- [Objective] Can you copy the lines below word for word?

- [Information shown]
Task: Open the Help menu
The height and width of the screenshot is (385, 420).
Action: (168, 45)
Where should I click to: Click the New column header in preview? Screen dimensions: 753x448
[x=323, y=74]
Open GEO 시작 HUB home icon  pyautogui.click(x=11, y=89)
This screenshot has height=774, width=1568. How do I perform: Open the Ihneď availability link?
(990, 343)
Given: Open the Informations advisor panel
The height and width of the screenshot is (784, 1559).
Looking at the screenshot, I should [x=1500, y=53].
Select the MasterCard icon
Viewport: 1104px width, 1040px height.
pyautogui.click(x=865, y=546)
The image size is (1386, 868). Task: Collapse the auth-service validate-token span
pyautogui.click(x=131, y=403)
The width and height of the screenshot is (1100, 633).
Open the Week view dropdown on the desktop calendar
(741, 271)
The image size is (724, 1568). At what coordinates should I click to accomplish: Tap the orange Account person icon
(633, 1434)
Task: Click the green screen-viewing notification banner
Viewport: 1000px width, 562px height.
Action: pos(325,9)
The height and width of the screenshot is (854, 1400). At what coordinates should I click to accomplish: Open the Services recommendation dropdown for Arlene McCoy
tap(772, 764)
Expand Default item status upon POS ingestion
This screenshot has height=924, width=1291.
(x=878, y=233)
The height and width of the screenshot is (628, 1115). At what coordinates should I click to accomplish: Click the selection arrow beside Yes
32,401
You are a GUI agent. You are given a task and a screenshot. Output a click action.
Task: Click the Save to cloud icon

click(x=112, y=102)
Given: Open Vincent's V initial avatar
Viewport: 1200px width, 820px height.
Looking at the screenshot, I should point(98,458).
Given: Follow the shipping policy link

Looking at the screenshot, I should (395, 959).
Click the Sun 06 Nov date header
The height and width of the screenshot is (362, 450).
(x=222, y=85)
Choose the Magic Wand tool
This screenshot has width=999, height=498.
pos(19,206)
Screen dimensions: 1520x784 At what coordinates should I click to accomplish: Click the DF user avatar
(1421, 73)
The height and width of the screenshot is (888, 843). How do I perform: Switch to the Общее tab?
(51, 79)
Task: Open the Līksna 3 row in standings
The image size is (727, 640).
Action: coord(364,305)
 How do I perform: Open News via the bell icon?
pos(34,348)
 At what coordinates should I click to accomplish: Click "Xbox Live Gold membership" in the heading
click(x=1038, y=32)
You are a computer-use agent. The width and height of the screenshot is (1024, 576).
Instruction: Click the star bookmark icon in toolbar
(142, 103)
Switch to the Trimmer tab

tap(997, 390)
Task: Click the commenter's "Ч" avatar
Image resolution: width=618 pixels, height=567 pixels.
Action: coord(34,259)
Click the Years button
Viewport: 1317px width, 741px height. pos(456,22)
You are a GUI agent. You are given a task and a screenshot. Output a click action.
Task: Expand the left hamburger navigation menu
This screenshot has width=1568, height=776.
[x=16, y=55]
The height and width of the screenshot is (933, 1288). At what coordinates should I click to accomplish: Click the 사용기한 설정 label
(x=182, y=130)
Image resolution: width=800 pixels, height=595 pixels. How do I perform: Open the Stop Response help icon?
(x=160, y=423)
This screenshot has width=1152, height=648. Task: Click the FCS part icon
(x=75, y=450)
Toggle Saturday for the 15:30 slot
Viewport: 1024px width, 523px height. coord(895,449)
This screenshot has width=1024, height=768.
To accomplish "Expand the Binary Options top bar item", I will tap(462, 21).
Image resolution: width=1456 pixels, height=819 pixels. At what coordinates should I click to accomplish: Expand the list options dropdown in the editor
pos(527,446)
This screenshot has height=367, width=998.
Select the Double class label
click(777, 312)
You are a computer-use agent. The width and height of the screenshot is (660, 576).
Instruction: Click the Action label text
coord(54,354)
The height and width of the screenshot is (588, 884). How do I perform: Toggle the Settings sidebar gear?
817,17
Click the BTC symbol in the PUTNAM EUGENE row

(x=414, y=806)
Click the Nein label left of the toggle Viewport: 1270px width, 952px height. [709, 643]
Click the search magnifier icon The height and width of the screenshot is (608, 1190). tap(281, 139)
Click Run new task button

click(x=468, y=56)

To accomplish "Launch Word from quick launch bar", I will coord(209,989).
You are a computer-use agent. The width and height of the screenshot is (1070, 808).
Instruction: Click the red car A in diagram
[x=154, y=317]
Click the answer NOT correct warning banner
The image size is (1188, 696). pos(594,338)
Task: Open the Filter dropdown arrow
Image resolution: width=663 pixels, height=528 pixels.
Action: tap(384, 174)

- [Reply]
Task: Open the Help menu
The height and width of the screenshot is (385, 420).
Action: (168, 45)
Where should I click to: Click the New column header in preview? Screen dimensions: 753x448
[x=323, y=74]
Open GEO 시작 HUB home icon  pyautogui.click(x=11, y=89)
This screenshot has height=774, width=1568. How do I perform: Open the Ihneď availability link?
(990, 343)
Given: Open the Informations advisor panel
The height and width of the screenshot is (784, 1559).
Looking at the screenshot, I should [x=1500, y=53].
Select the MasterCard icon
Viewport: 1104px width, 1040px height.
pyautogui.click(x=865, y=546)
The image size is (1386, 868). Task: Collapse the auth-service validate-token span
pyautogui.click(x=131, y=403)
The width and height of the screenshot is (1100, 633).
Open the Week view dropdown on the desktop calendar
(741, 271)
The image size is (724, 1568). At what coordinates should I click to accomplish: Tap the orange Account person icon
(633, 1434)
Task: Click the green screen-viewing notification banner
Viewport: 1000px width, 562px height.
Action: pos(325,9)
The height and width of the screenshot is (854, 1400). At what coordinates should I click to accomplish: Open the Services recommendation dropdown for Arlene McCoy
tap(772, 764)
Expand Default item status upon POS ingestion
This screenshot has height=924, width=1291.
(x=878, y=233)
The height and width of the screenshot is (628, 1115). At what coordinates should I click to accomplish: Click the selection arrow beside Yes
32,401
You are a GUI agent. You are given a task and a screenshot. Output a click action.
Task: Click the Save to cloud icon

click(x=112, y=102)
Given: Open Vincent's V initial avatar
Viewport: 1200px width, 820px height.
Looking at the screenshot, I should point(98,458).
Given: Follow the shipping policy link

Looking at the screenshot, I should (395, 959).
Click the Sun 06 Nov date header
The height and width of the screenshot is (362, 450).
(x=222, y=85)
Choose the Magic Wand tool
This screenshot has width=999, height=498.
pos(19,206)
Screen dimensions: 1520x784 At what coordinates should I click to accomplish: Click the DF user avatar
(1421, 73)
The height and width of the screenshot is (888, 843). How do I perform: Switch to the Общее tab?
(51, 79)
Task: Open the Līksna 3 row in standings
The image size is (727, 640).
Action: coord(364,305)
 How do I perform: Open News via the bell icon?
pos(34,348)
 At what coordinates should I click to accomplish: Click "Xbox Live Gold membership" in the heading
click(x=1038, y=32)
You are a computer-use agent. The width and height of the screenshot is (1024, 576).
Instruction: Click the star bookmark icon in toolbar
(142, 103)
Switch to the Trimmer tab

tap(997, 390)
Task: Click the commenter's "Ч" avatar
Image resolution: width=618 pixels, height=567 pixels.
Action: coord(34,259)
Click the Years button
Viewport: 1317px width, 741px height. pos(456,22)
You are a GUI agent. You are given a task and a screenshot. Output a click action.
Task: Expand the left hamburger navigation menu
This screenshot has width=1568, height=776.
[x=16, y=55]
The height and width of the screenshot is (933, 1288). At what coordinates should I click to accomplish: Click the 사용기한 설정 label
(x=182, y=130)
Image resolution: width=800 pixels, height=595 pixels. How do I perform: Open the Stop Response help icon?
(x=160, y=423)
This screenshot has width=1152, height=648. Task: Click the FCS part icon
(x=75, y=450)
Toggle Saturday for the 15:30 slot
Viewport: 1024px width, 523px height. coord(895,449)
This screenshot has width=1024, height=768.
To accomplish "Expand the Binary Options top bar item", I will tap(462, 21).
Image resolution: width=1456 pixels, height=819 pixels. At what coordinates should I click to accomplish: Expand the list options dropdown in the editor
pos(527,446)
This screenshot has height=367, width=998.
Select the Double class label
click(777, 312)
You are a computer-use agent. The width and height of the screenshot is (660, 576).
Instruction: Click the Action label text
coord(54,354)
The height and width of the screenshot is (588, 884). How do I perform: Toggle the Settings sidebar gear?
817,17
Click the BTC symbol in the PUTNAM EUGENE row

(x=414, y=806)
Click the Nein label left of the toggle Viewport: 1270px width, 952px height. [709, 643]
Click the search magnifier icon The height and width of the screenshot is (608, 1190). tap(281, 139)
Click Run new task button

click(x=468, y=56)

To accomplish "Launch Word from quick launch bar", I will coord(209,989).
You are a computer-use agent. The width and height of the screenshot is (1070, 808).
Instruction: Click the red car A in diagram
[x=154, y=317]
Click the answer NOT correct warning banner
The image size is (1188, 696). pos(594,338)
Task: Open the Filter dropdown arrow
Image resolution: width=663 pixels, height=528 pixels.
Action: tap(384, 174)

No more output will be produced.